More Progress, More Problems

Without strong Observability and Monitoring, you could be only 1-2 configurations or updates away from a system-wide outage. This only becomes more true as your system expands and new processes are implemented. Growth brings progress, and in turn, progress brings further growth.

From a business perspective this is what you want. If your task is to keep the tech your business relies on running smoothly, however, growth and progress mean more systems and services to oversee. They also mean change. Not only will there be more to observe and monitor, but it will be continually different. The stack your enterprise relies on in the beginning will be radically different five years into operation.

Understanding where monitoring and observability differ is essential if you don’t want exponential growth and change to cause huge problems in the future of your development life-cycle or BAU operations.

Only through an established and healthy monitoring practice can your observability tools provide the insights needed to preempt how impending changes and implementations will affect the overall system. Conversely, only with solid observability tooling can you ensure the metrics you’re tracking are relevant to the current state of the system infrastructure.

A Lesson From History

Consider the advent of commercially available cloud computing and virtual networks. Moving over to Azure or AWS brought many obvious benefits. However, for some, it also brought a lot of hurdles and headaches.

Why?

Their Observability and Monitoring stacks were flawed. Some weren’t monitoring those parts of their system which would be put under strain from the sudden spike in internet usage, or were still relying on Monitoring stacks built at a time when most activity happened on external servers. Others refashioned their monitoring stacks accordingly but, due to lack of Observability tools, had little-to-no visibility over parts of their system that extended into the cloud.
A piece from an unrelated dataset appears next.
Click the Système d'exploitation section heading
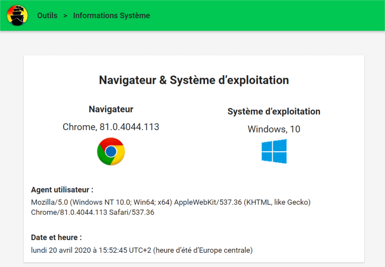Image resolution: width=385 pixels, height=267 pixels. tap(274, 111)
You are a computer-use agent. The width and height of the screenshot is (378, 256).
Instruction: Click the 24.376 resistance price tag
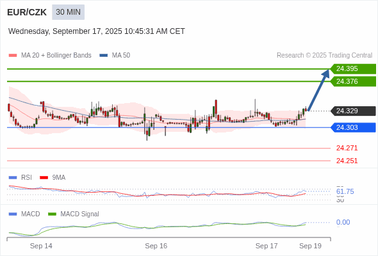click(x=353, y=81)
Continuous Monitoring/Continuous Observability

DevOps methodology has spread rapidly over the last decade. As such, the implementation of CI/CD pipelines has become synonymous with growth and scaling. There are many advantages of Continuous Implementation/Continuous Development, but at their core, CI/CD pipelines are favored because they enable a rapid release approach to development.

Rapid release is great from a business perspective. It allows the creation of more products, faster, which can be updated and re-released with little-to-no disruption to performance. On the technical side, this means constant changes. If a CI/CD pipeline process isn’t correctly monitored and observed then it can’t be controlled. All of these changes need to be tracked, and their implications on the wider system need to be fully understood.
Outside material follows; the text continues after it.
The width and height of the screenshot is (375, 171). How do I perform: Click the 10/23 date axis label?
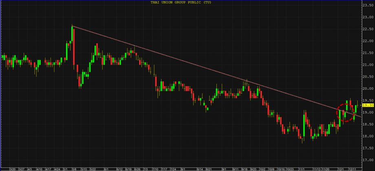pos(290,169)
Rapid Release – Don’t Run With Your Eyes Shut

There are plenty of continuous monitoring/observability solutions on the market. Investing in specific tooling for this purpose in a CI/CD environment is highly recommended. In complex modern development, Observability and Monitoring mean more than simply tracking APM metrics.

Metrics such as how many builds are run, and how frequently, must be tracked. Vulnerability becomes a higher priority as more components equal more weak points. The pace at which vulnerability-creating faults are detected must keep up with the rapid deployment of new components and code. Preemptive alerting and real-time traceability become essential, as your development life-cycle inevitably becomes tied to the health of your CI/CD pipeline.

These are just a few examples of Observability and Monitoring challenges that a high-frequency CI/CD environment can create. The ones which are relevant to you will entirely depend on your specific project. These can only be revealed if both your Observability and Monitoring stacks are strong. Only then will you have the visibility to freely interrogate your system at a speed that keeps up with quick-fire changes that rapid-release models like CI/CD bring.

Back to Basics

Complex system architectures like cloud-based microservices are now common practice, and rapid release automated CI/CD pipelines are near industry standards. With that, it’s easy to overcomplicate your life cycle. Your Observability and Monitoring stack should be the foundation of simplicity that ensures this complexity doesn’t plunge your system into chaos.

As much as there is much to consider, it doesn’t have to be complicated. Stick to the fundamental principles. Whatever shape your infrastructure takes, as long as you are able to maintain visibility and interrogate your system at any stage in development or operation you’ll be able to reduce outages and predict the challenges any changes bring.

The specifics of how this is implemented may be complex. The goal, the reason you’re implementing them, is not. You’re ensuring you don’t fall behind change and complexity by creating means to take a step back and gain perspective.

Observability and Monitoring – Which Do You Need To Work On?

As you can see, Observability and Monitoring both need to be considered individually. While they work in tandem, each has a specific function. If the function of one is substandard, the other will suffer.

To summarize, monitoring is the process of harvesting quantitative data from your system. This data will take the form of many different metrics (query, error, processing, events, traces etc). Monitoring is asking questions of your system. If you know what it is you want to know, but your data isn’t providing the answer from your system, your Monitoring stack that needs work.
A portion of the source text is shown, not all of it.